Differentiate data cleaning from data organization.
Experiment with OpenRefine’s user interface.
Locate helpful resources to learn more about OpenRefine.
Motivations for the OpenRefine Lesson
- Data is often very messy, and this tool saves a lot of time on cleaning headaches.
- Data cleaning steps often need repeating with multiple files. It is important to know what you did to your data. This makes it easy for you to repeat these steps again with similarly structured data. OpenRefine is perfect for speeding up repetitive tasks by replaying previous actions on multiple datasets.

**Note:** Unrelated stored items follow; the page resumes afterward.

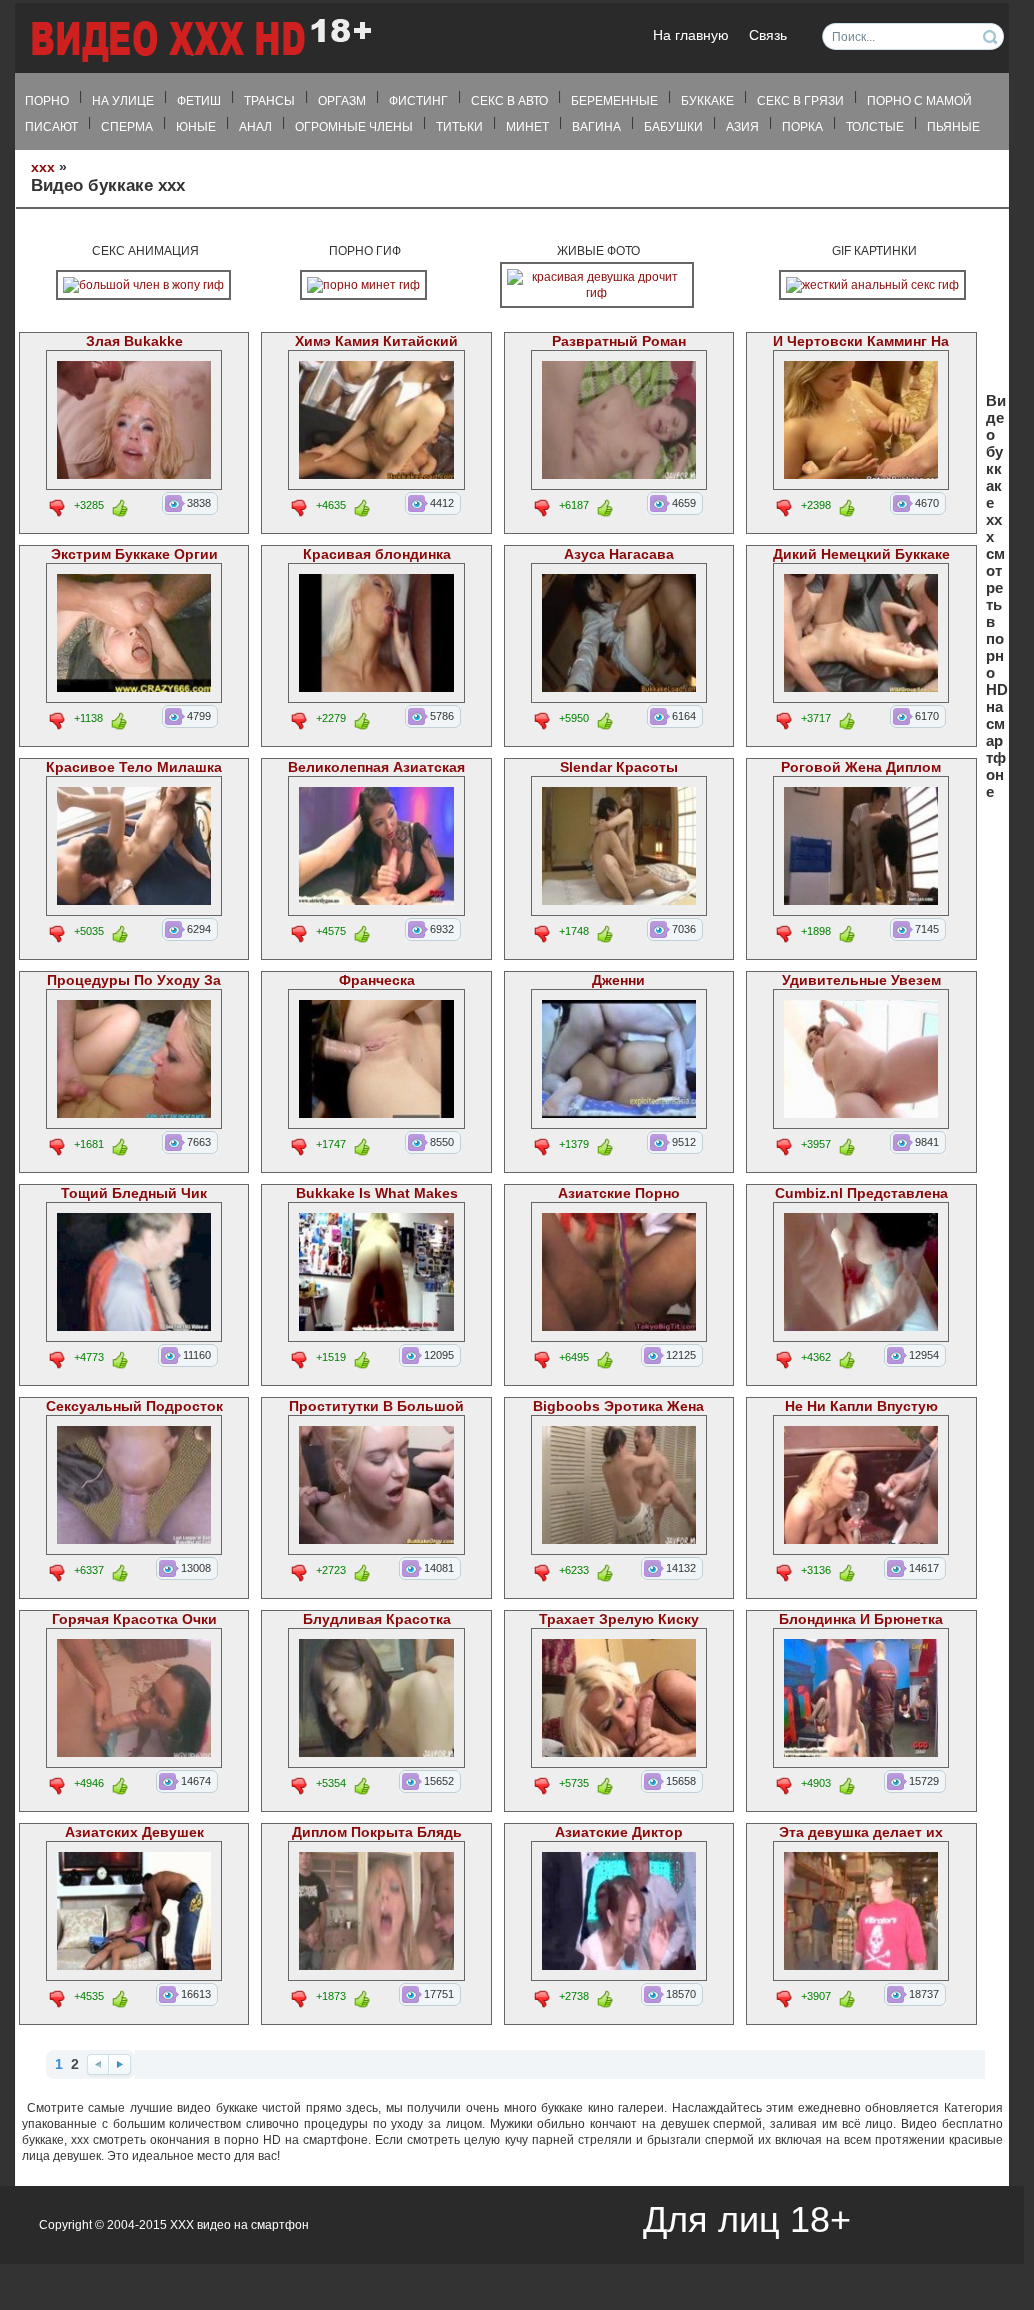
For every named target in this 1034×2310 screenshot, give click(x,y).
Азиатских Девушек (134, 1832)
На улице (123, 101)
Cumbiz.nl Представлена (861, 1193)
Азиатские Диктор (619, 1832)
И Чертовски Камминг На (861, 341)
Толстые (875, 127)
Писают (51, 127)
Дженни (618, 980)
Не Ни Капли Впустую (861, 1406)
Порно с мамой (919, 101)
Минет (527, 127)
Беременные (614, 101)
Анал (255, 127)
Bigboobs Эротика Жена (618, 1406)
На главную (691, 35)
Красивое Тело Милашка (134, 767)
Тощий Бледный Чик (134, 1193)
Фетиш (199, 101)
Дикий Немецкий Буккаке (861, 554)
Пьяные (953, 127)
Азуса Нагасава (619, 554)
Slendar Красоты (619, 767)
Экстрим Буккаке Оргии (134, 554)
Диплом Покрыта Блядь (377, 1832)
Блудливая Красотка (377, 1619)
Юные (196, 127)
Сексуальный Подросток (134, 1406)
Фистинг (418, 101)
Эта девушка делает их (861, 1832)
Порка (802, 127)
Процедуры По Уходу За (134, 980)
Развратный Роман (619, 341)
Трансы (269, 101)
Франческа (377, 980)
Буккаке (707, 101)
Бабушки (673, 127)
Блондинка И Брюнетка (861, 1619)
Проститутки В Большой (376, 1406)
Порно (47, 101)
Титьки (459, 127)
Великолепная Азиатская (376, 767)
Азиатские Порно (619, 1193)
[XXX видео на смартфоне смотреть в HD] (200, 39)
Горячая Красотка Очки (134, 1619)
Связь (768, 35)
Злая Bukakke (134, 341)
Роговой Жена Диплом (861, 767)
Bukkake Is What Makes (377, 1193)
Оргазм (342, 101)
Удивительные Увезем (861, 980)
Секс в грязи (800, 101)
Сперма (127, 127)
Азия (742, 127)
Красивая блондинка (377, 554)
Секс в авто (509, 101)
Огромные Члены (354, 127)
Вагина (596, 127)
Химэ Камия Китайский (376, 341)
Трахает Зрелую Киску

- Additionally, journals, granting agencies, and other institutions are requiring documentation of the steps you took when working with your data. With OpenRefine, you can capture all actions applied to your raw data and share them with your publication as supplemental material.
- Any operation that changes the data in OpenRefine can be easily reversed or undone.
Some concepts such as clustering algorithms are quite complex, but OpenRefine makes it easy to introduce them, use them, and show their power.
Note: You must export your modified dataset to a new file: OpenRefine does not write back into your original sources. If you don’t save it, your OpenRefine work will be lost.
Before we get started
The following setup is necessary before we can get started (see the instructions here.)
Do you need help with any of the following?
- Download and install OpenRefine 3.4.1 from https://openrefine.org/download.html
- Download this data file and save to your desktop
- If after installation and running OpenRefine, it does not automatically open for you, point your browser at http://127.0.0.1:3333/ or http://localhost:3333/ to launch the program.
What is OpenRefine?
- OpenRefine is a Java program that runs on your machine (not in the cloud): it is a desktop application that uses your web browser as a graphical interface. No internet connection is needed, and none of the data or commands you enter in OpenRefine are sent to a remote server.
- OpenRefine does not modify your original dataset. All actions are easily reversed in OpenRefine and you can capture all the actions applied to your data and share this documentation with your publication as supplemental material.
- OpenRefine saves as you go. You can return to the project at any time to pick up where you left off or export your data to a new file.
- OpenRefine can be used to standardise and clean data across your file.
It can also help you
- Get an overview of a data set
- Resolve inconsistencies in a data set
- Help you split data up into more granular parts
- Match local data up to other data sets
- Enhance a data set with data from other sources
- Save a set of data cleaning steps to replay on multiple files
OpenRefine is a powerful, free, and open source tool with a large growing community of practice. More help can be found at https://openrefine.org.
More Information of OpenRefine
You can find out a lot more about OpenRefine at the official user manual docs.openrefine.org. There is a Google Group that can answer a lot of beginner questions and problems. OpenRefine recipes, scripts, projects, and extensions are available too, where you can find and copy them into your OpenRefine instance to run on your dataset.
- Open source (source on GitHub).
- A large growing community, from novice to expert, ready to help.
OpenRefine is a powerful, free and open source tool that can be used for data cleaning.
OpenRefine will automatically track any steps you take in working with your data.